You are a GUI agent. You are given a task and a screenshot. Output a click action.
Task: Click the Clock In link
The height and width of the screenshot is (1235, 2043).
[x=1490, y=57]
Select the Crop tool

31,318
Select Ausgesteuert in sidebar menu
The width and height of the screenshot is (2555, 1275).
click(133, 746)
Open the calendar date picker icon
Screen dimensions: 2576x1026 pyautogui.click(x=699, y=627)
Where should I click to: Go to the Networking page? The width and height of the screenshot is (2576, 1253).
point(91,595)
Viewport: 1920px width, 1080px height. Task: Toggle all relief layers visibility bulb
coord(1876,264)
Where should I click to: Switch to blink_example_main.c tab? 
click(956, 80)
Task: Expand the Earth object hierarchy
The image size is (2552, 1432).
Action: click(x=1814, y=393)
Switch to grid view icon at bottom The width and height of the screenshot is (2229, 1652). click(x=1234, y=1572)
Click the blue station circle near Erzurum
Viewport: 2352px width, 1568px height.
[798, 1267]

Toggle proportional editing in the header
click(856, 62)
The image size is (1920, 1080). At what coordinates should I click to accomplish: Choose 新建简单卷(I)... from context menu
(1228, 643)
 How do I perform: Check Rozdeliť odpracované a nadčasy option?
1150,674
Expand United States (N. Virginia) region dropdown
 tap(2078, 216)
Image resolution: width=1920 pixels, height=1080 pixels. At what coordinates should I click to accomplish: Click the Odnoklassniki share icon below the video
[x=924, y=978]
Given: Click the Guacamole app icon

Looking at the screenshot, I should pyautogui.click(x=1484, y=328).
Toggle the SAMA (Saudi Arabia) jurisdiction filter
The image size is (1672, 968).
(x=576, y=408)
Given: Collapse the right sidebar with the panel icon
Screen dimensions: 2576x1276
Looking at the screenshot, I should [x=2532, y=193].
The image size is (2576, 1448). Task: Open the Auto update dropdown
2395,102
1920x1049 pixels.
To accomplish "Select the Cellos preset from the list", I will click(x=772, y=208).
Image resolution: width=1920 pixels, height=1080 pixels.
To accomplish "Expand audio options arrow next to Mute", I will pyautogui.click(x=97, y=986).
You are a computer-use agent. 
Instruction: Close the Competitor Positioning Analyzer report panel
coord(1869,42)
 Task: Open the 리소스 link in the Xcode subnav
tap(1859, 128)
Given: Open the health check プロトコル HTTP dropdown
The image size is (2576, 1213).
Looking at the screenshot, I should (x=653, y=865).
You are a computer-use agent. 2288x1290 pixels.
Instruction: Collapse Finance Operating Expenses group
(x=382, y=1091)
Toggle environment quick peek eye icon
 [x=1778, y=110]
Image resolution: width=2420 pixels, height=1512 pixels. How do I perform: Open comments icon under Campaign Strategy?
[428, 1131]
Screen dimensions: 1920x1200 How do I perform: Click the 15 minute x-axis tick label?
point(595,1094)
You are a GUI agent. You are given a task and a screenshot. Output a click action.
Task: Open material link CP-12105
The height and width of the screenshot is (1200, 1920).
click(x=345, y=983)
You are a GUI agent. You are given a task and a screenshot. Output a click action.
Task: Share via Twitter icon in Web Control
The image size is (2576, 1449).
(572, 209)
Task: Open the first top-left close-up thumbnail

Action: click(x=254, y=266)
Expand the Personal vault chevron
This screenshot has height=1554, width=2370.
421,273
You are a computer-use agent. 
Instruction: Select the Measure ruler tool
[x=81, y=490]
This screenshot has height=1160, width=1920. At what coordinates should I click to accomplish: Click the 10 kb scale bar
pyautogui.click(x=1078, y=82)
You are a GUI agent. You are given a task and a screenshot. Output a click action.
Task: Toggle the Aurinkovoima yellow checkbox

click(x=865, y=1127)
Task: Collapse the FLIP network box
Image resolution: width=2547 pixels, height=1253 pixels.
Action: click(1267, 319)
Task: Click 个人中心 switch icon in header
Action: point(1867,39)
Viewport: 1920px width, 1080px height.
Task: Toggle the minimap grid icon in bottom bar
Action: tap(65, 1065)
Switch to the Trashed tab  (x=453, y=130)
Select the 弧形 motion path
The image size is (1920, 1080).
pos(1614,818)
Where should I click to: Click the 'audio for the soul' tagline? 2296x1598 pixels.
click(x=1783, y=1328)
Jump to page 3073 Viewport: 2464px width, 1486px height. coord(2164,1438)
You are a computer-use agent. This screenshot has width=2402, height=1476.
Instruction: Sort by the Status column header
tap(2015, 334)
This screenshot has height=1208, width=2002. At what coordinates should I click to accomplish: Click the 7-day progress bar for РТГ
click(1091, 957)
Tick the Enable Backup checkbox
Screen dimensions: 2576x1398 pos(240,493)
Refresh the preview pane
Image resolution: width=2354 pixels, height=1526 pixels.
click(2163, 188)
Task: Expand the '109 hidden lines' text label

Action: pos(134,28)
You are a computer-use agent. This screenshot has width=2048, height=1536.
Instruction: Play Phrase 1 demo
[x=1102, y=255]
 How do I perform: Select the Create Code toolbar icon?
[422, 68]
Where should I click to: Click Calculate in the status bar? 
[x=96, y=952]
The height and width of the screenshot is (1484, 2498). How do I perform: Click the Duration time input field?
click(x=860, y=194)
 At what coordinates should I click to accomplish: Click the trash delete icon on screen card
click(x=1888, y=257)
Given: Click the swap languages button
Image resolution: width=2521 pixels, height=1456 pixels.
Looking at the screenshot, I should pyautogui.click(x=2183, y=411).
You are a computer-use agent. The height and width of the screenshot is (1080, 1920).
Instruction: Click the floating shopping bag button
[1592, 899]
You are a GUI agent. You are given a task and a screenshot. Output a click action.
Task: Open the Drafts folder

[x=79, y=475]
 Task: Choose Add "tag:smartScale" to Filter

******************************

Work request:
Each line in the data where the string "will" occurs should be identified and copied.

Result of this task:
To accomplish "Select the Cellos preset from the list", I will click(x=772, y=208).
To accomplish "Expand audio options arrow next to Mute", I will pyautogui.click(x=97, y=986).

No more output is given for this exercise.